“Knowledge subverts love: in proportion as we penetrate our secrets, we come to loathe our kind, precisely because they resemble us.”
“We tell our troubles to someone only to make him suffer, to make him assume them for himself. If we wanted to win him over, we would admit none but abstract worries, the only kind those who love us are eager to hear.”

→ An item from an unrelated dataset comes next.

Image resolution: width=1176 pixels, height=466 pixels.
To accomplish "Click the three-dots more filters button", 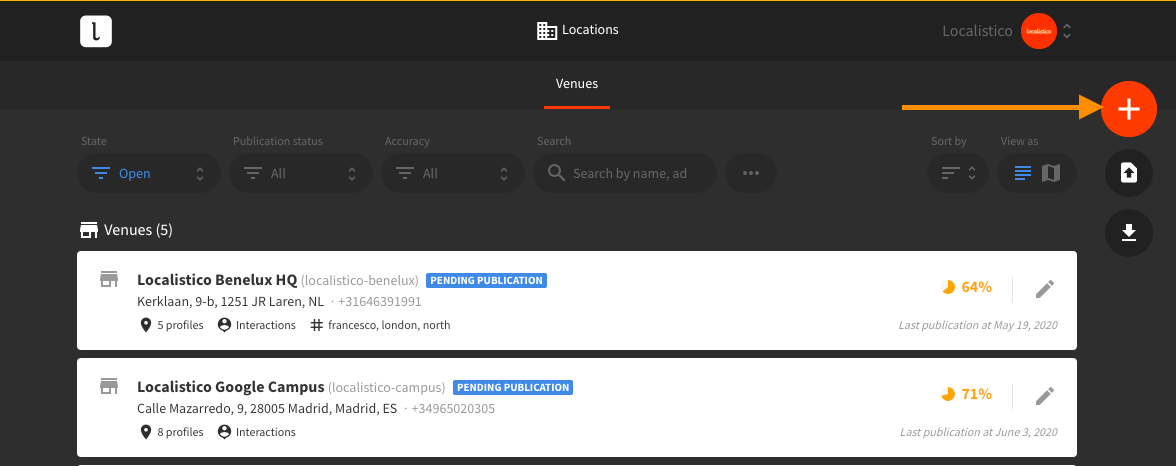I will tap(751, 173).
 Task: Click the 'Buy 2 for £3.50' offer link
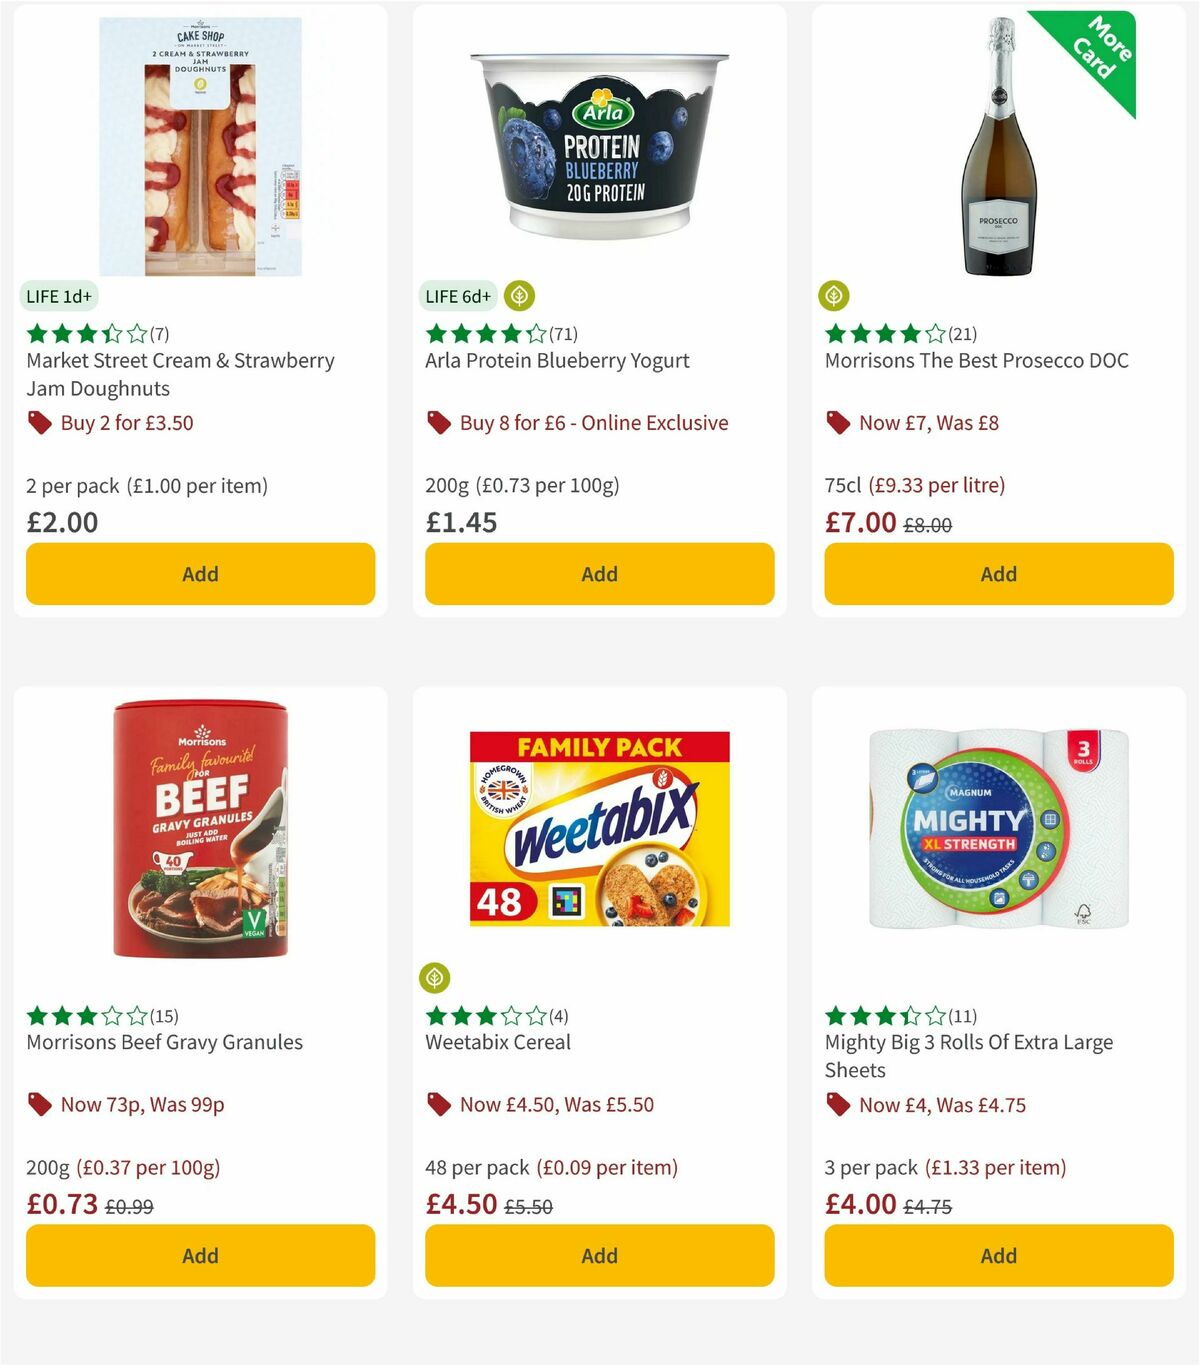(x=127, y=422)
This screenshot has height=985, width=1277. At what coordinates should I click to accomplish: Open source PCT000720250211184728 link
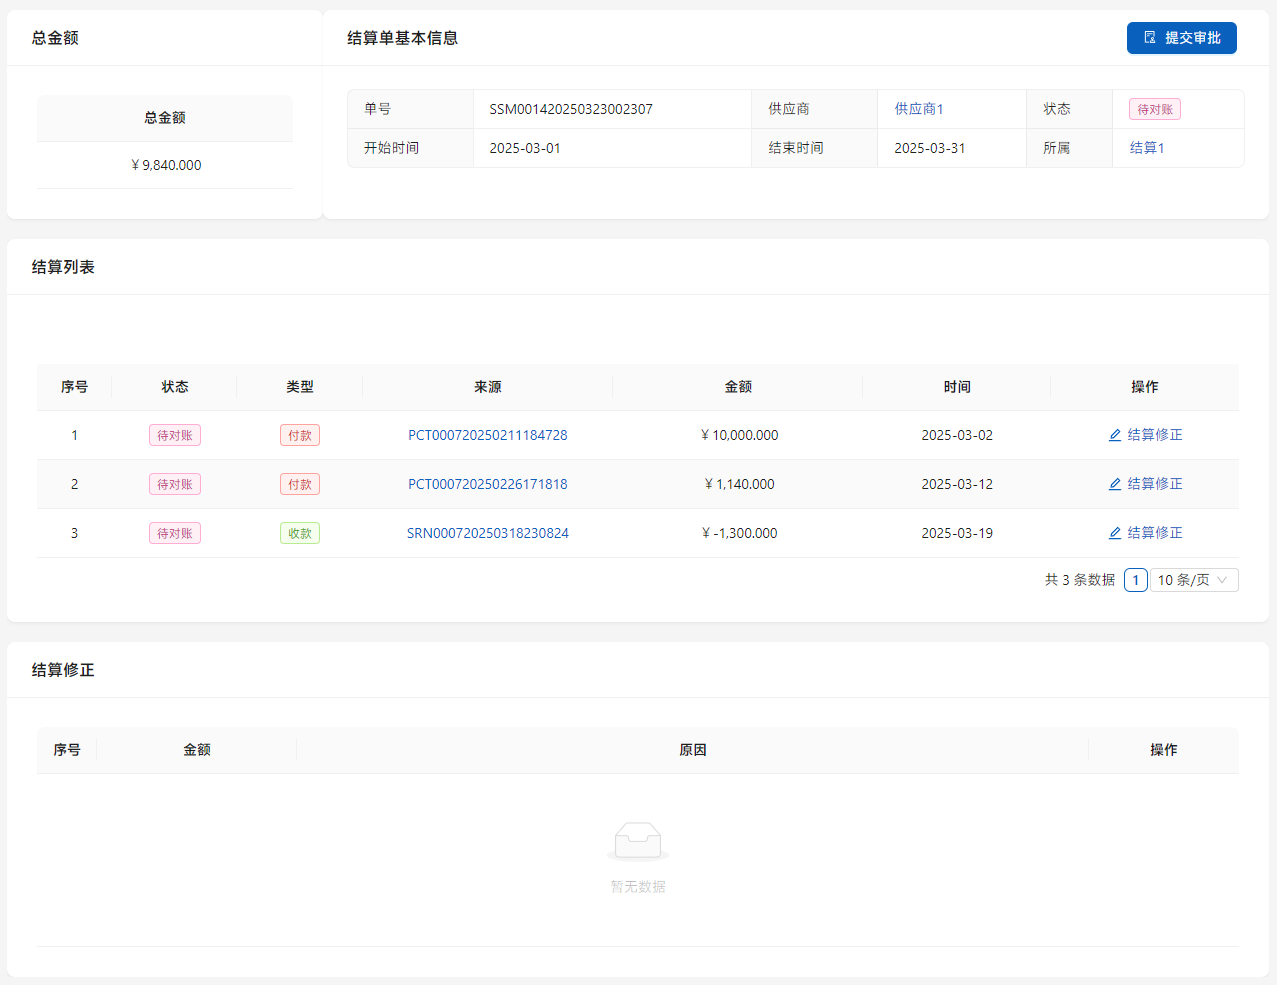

“Even as we ransack our own diseases, those of other people regard us no less. In an age of biographies, no one bandages his wounds without our attempting to lay them bare, to expose them to broad daylight; if we fail, we turn away, disappointed. And even he who endured on the cross—it is not because he suffered for us that he still counts for something in our eyes, but because he suffered and uttered several lamentations as profound as they were gratuitous. For what we venerate in our gods are our own defeats en beau.”
“The multiplication of our kind borders on the obscene; the duty to love them, on the preposterous.”
“Though we may prefer ourselves to the universe, we nonetheless loathe ourselves much more than we suspect. If the wise man is so rare a phenomenon, it is because he seems unshaken by the aversion which, like all beings, he must feel for himself.”
“Religion comforts us for the defeat of our will to power. It adds new worlds to ours, and thus brings us hope of new conquests and new victories. We are converted to religion out of fear of suffocating within the narrow confines of this world.”
“Nostalgia, more than anything, gives us the shudder of our own imperfection. This is why with Chopin we feel so little like gods.”